Je sais que je m’exprime en privilégiée, sur un territoire où est permise la liberté de pensée. Pourtant, cette liberté, nous ne la prenons pas. Nous sommes tellement conditionnés et formatés qu’il n’est même plus besoin de l’interdire : la croisant, nous ne la reconnaissons pas, nous ne savons plus qui elle est. La liberté de pensée ne désigne pas tel ou tel contenu, mais un mouvement : celui de la conscience qui cherche la clarté et opère un choix : prendre et laisser dans les pensées qui l’entourent selon le critère de la vérité (donc selon le retour de la réalité), qui n’est pas notre bon plaisir (ça, c’est le critère du délire).
La plupart du temps, nous ne choisissons pas, nous prenons ce qu’on nous donne. Car il nous manque ce critère de vérité, que nous fournit en grande partie la méthode, mais qui exige également des connaissances et nous ne pouvons pas, lorsque la connaissance est aussi vaste et spécialisée qu’aujourd’hui et l’information si multiple et multiforme, disposer sur tous les sujets du savoir nécessaire au jugement. On voudrait faire confiance à d’autres, ceux qui savent, ceux qui ont lu, qui ont vu, mais tant de fois ils nous ont déçus : quand nous avons cherché à notre tour, nous avons découvert qu’ils professaient leur conception du monde et voulaient nous en convaincre, sans souci de la réalité, de la vérité et donc de notre esprit, de sa liberté. Même sans chercher, beaucoup se sont trahis déjà par la méthode : ce fondement de l’honnêteté intellectuelle qui s’appelle la logique.

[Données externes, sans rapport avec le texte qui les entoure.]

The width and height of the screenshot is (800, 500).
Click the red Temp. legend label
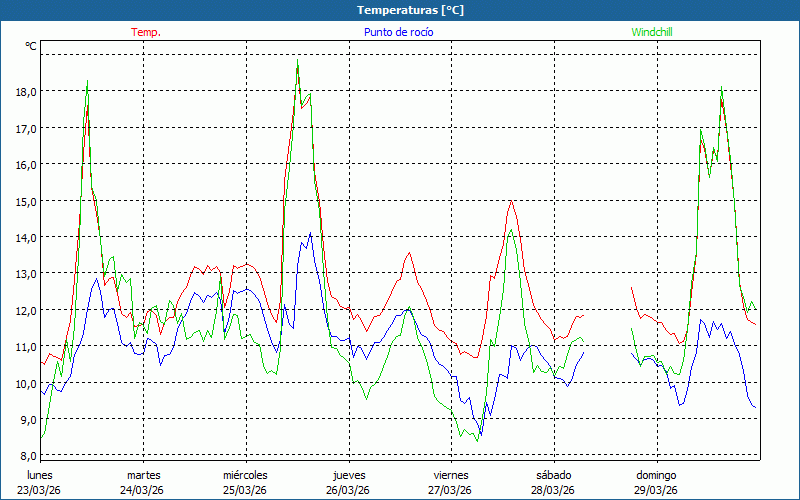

J’ai critiqué ici la logique en l’opposant au poétique, en appelant à la fusion du poétique et de la logique, dans l’idée de résoudre la scission entre vivre et savoir, entre l’humain et la nature, pour suturer la blessure de la modernité, etc. etc. Mais soyons plus précis. Si notre civilisation souffre, s’affaiblit et inflige le mal qu’elle ressent dans un ravage sans précédent parce qu’elle a tranché ses racines, s’est coupée de ses sources vives que sont la nature, la collectivité et l’inconscient ou l’âme, s’il faut en conséquence qu’elle les retrouve, s’y ressource et répare les dommages et si le mariage de la logique et du poétique comme de la raison et de la déraison participe de ce retour, cette révolution bienvenue n’autorise pas pour autant à faire n’importe quoi n’importe comment. Bien des discours contemporains, sous prétexte de dépasser ces oppositions et de précipiter cette révolution, se résument à des déclamations creuses, où la métaphore tient lieu d’argument. Seule manière d’assainir cette pullulation d’approximations, revenir à la sécheresse de la bonne philosophie : définir les termes, circonscrire les champs, articuler le propos par des coordinations, réintroduire, comme disait Simone Weil, « les notions de limite, de mesure, de degré, de proportion, de relation, de rapport, de condition, de liaison nécessaire, de connexion entre moyens et résultats », indispensables à ce qu’il y ait pensée, et non superstition.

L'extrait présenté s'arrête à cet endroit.